How on earth did the Government arrive at a figure of 24,100? Did they just throw darts at a board? I do not understand it. According to one newspaper, they have just accepted 135,000 failed asylum seekers as a preliminary to dealing with the backlog of 500,000—although they are not sure how many duplicates there are—and in order to clear a big anomaly in the system. We are going to deal with that, and I am not saying that we should not do it that way: I do not want to get drawn into that argument, because it is one of the ways in which we will probably have to do it, or else every aeroplane and ship will be clogged up with people returning to countries that do not want them.

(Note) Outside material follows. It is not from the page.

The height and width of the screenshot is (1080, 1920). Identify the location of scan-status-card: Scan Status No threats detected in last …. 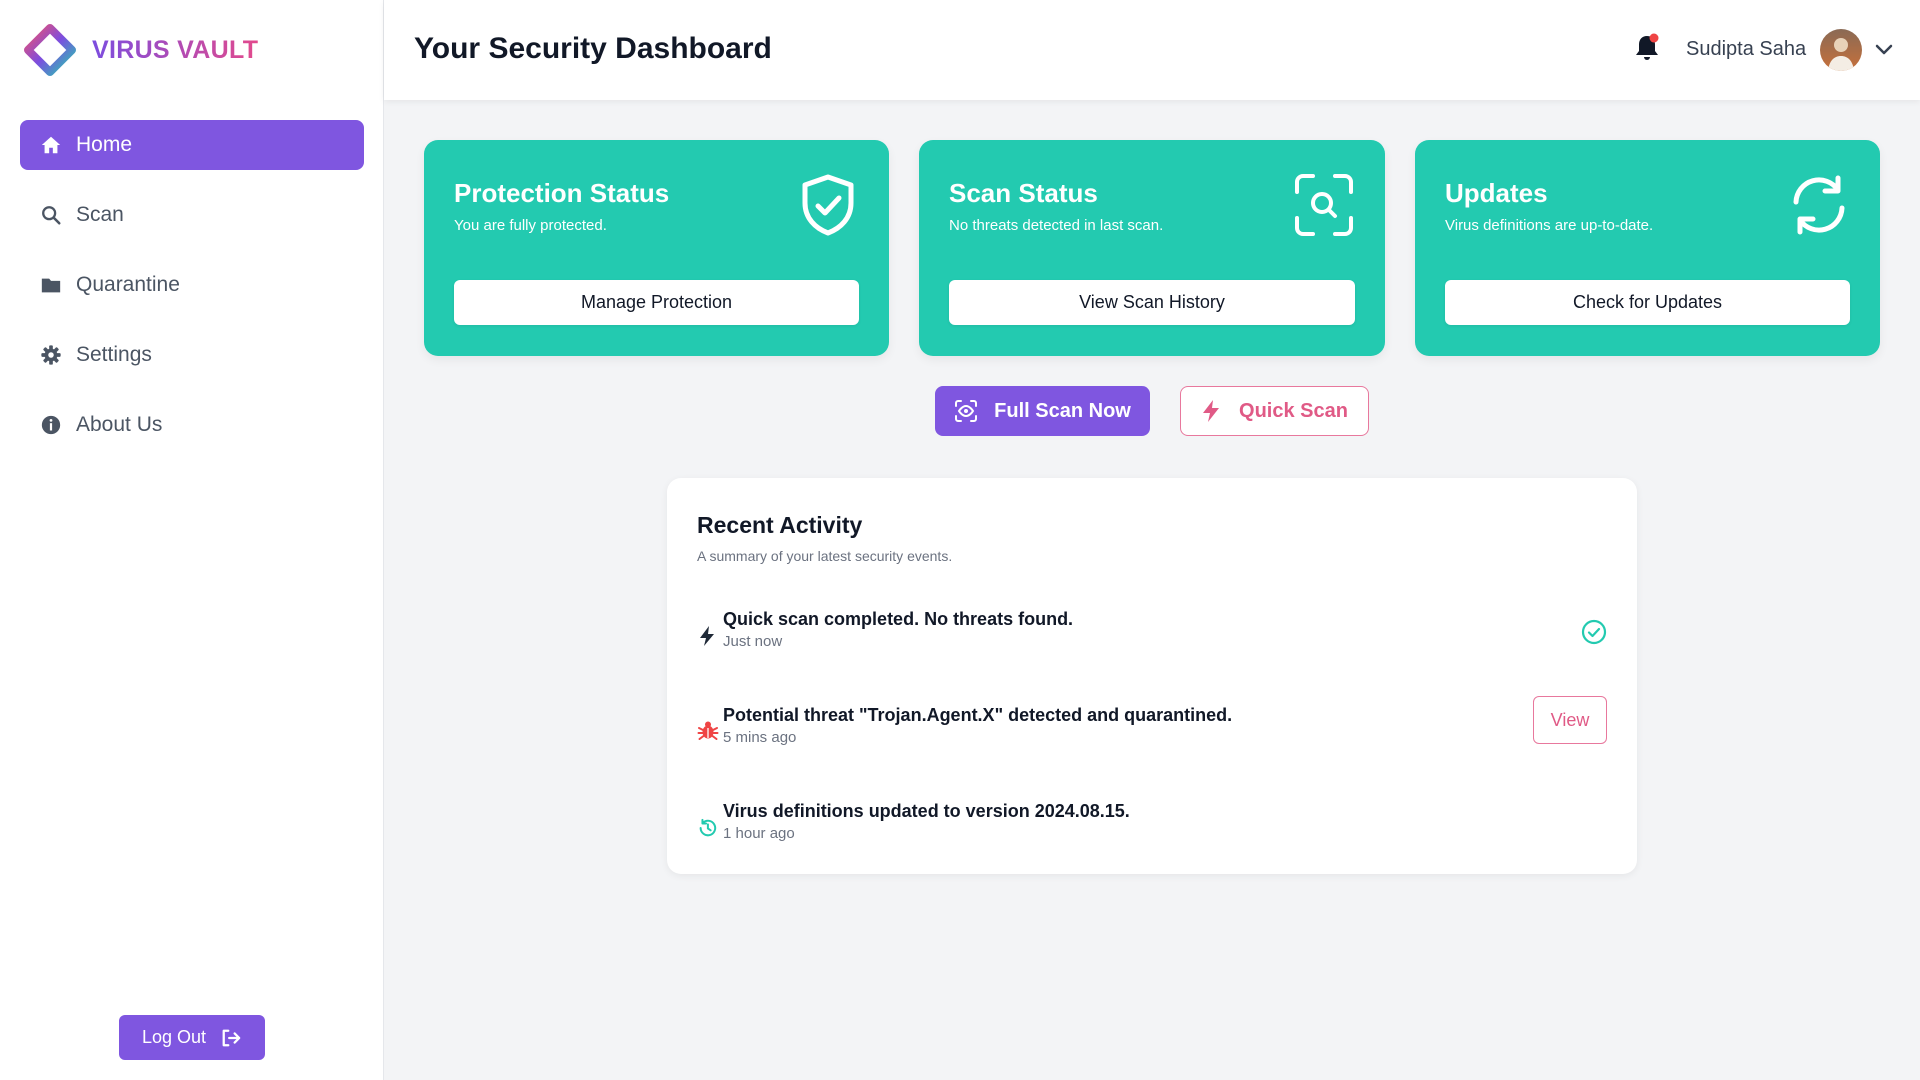
(1152, 248).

How did the Government choose 24,100 people whom we are going to use to grow our wealth? We have a huge debt crisis and are told that the Government want to nurture SMEs as the engine of growth in the future. We also do not want to lose the big companies that are already employing people and that will move terribly easily abroad if they have to. Now we have certificates of sponsorship, which are limited. Here I declare an interest that was drawn to my attention. I sit on the advisory board of a New Zealand company that wishes to come over here and set up a research unit, aided by the Welsh Government, because there are some highly attractive deals. One chap has just been doing a PhD at Swansea University. He is a Chinese speaker from Hong Kong. He is working on search engine technology for China. He has been working for the company already and we would like to get a certificate of sponsorship. I have no idea whether we will get it or not, but the New Zealand company will move its research department abroad if we do not. That would be absolute lunacy. On top of that—talk about sledgehammers cracking nuts—two people came down for half a day to go through all the paperwork of our policies on this and that, our P60s and P45s, and to examine the workforce that does not exist yet. It is lunacy. Is that a good use of government money? We must make this more sensible.

The briefing from the House of Lords Library was hugely useful. It contained many studies that showed the cultural and economic benefits of immigration. We in this Parliament should think strategically, leading the Executive to go the right way. The coalition has inherited a lunatic socialist idea of control. We need to put incentives like taxes in place in order to nurture creative talent. If we want to discourage people, we should change the benefit system, which we are doing. We must do something more positive to get out of the debt crisis than stopping talent from coming here.